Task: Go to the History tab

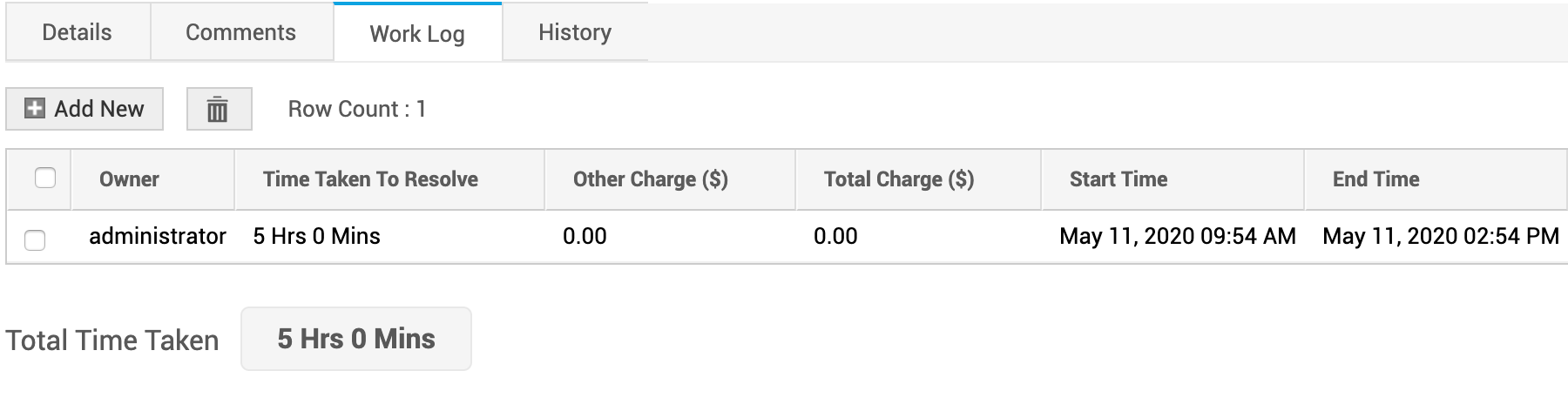Action: [x=574, y=32]
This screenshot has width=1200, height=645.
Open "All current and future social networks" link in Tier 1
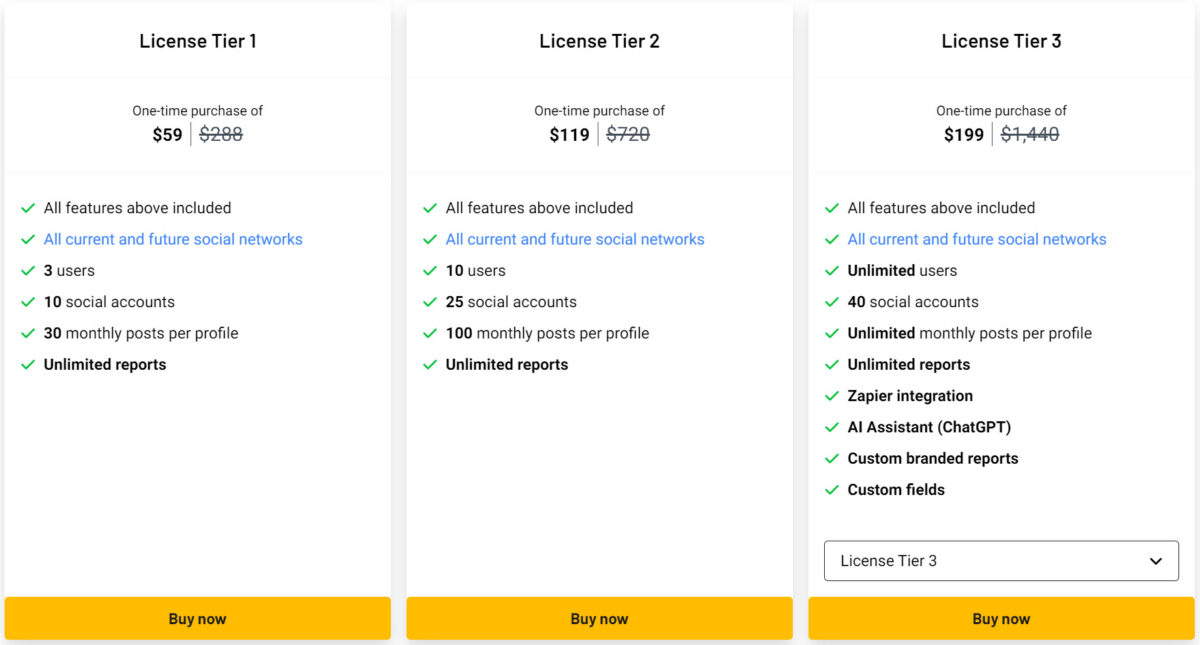(x=173, y=239)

_Work to complete_. Present the rows above as a Markdown table with the columns "No." and "Line": number each line in order and omit any blank lines. Leave the pictures out of the table.

_Full output_.
| No. | Line |
|---|---|
| 1 | Task: Go to the History tab |
| 2 | Action: [x=574, y=32] |
| 3 | This screenshot has width=1200, height=645. |
| 4 | Open "All current and future social networks" link in Tier 1 |
| 5 | (x=173, y=239) |